Very highly recommended. 

Monday, January 23, 2017

by Yudhijit Bhattacharjee 

Could someone be a dyslexic cryptologist? Sounds like an oxymoron. Except that being dyslexic means poor spelling and a cryptologist uses numbers to formulate codes. So, it is entirely possible even though it sounds impossible. There was somebody, though, who fit this characterization and he ended up being the first American in history to attempt espionage.
Brian Patrick Regan was always socially awkward. In school he was taunted by classmates and bullied, plus his teachers didn't think much of him either. He was terrible at spelling and was not so good at reading. 
After high school, Regan enlisted in the Air Force. He was determined to make something of himself. Regan had to take the Armed Services Vocational Aptitude Battery (ASVAB) test and, incredibly, was among the high scorers. He actually qualified for doing intelligence. Regan learned how to use Morse code and how to interpret and analyze signals. Being dyslexic was almost a plus for analysis because thinking in pictures, not words was a huge advantage. Regan did well and moved up the ranks. In 1995 he got a job with the National Reconnaissance Office and four years later thoughts of doing espionage began to fester in his brain.
The Spy Who Couldn't Spell is not your traditional story about famous spies like Robert Hanssen and Aldrich Ames, but it comes close.

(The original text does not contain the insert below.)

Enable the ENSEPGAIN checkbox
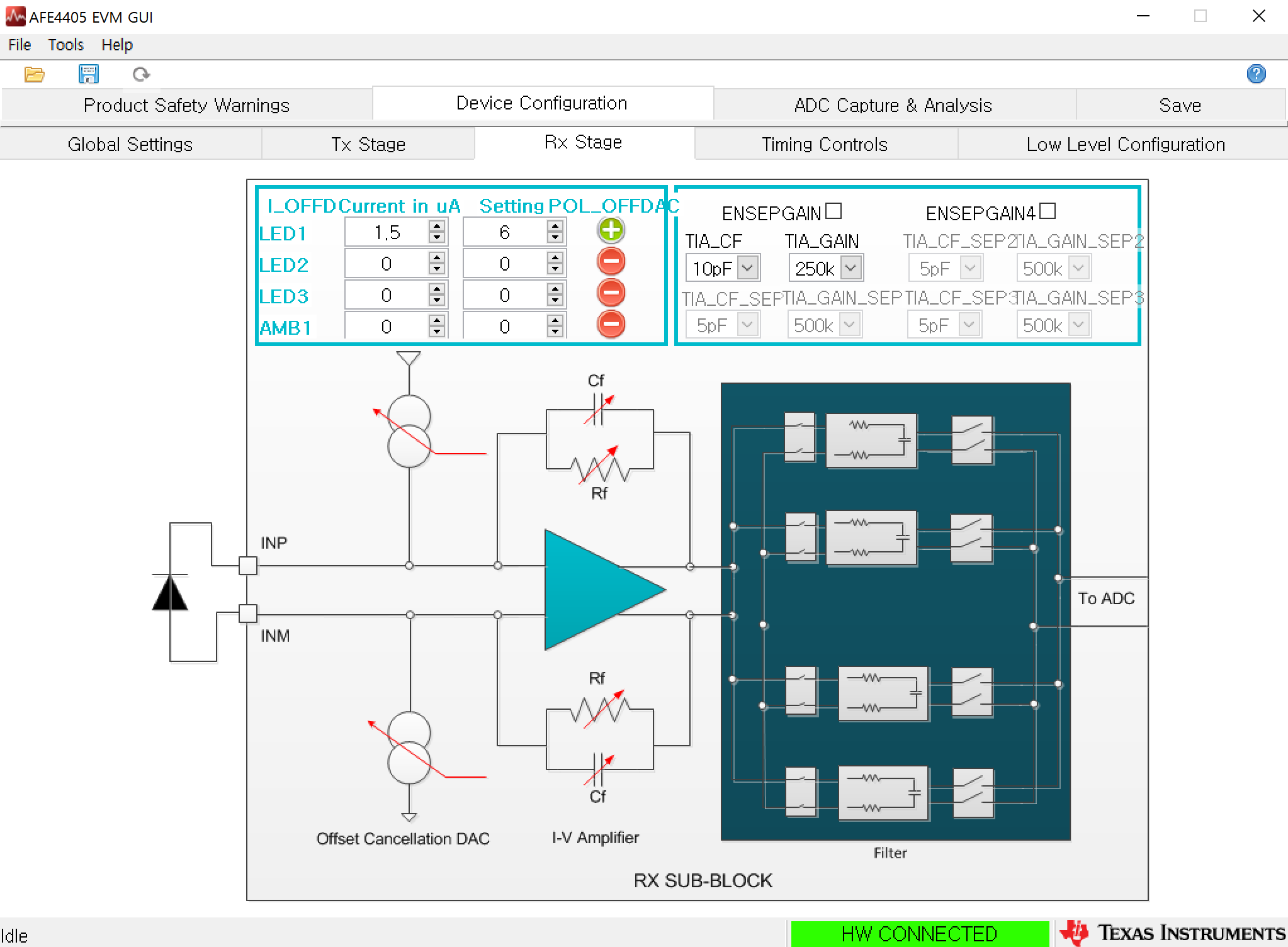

Brian Regan really believed that he would not get caught as he imagined that he was better than the other spies who were. He was cunning and thought that finally people would stop underestimating him and no longer consider him to be stupid. Fortunately for us, but unfortunately for him, Regan was sloppy. The dyslexia that helped him to be brilliant with codes was a major part of his downfall in being a successful spy.
If you're a numbers person and are interested in figuring out codes, you'll definitely want to read this book. It's well-written and not what you would expect a spy to be like.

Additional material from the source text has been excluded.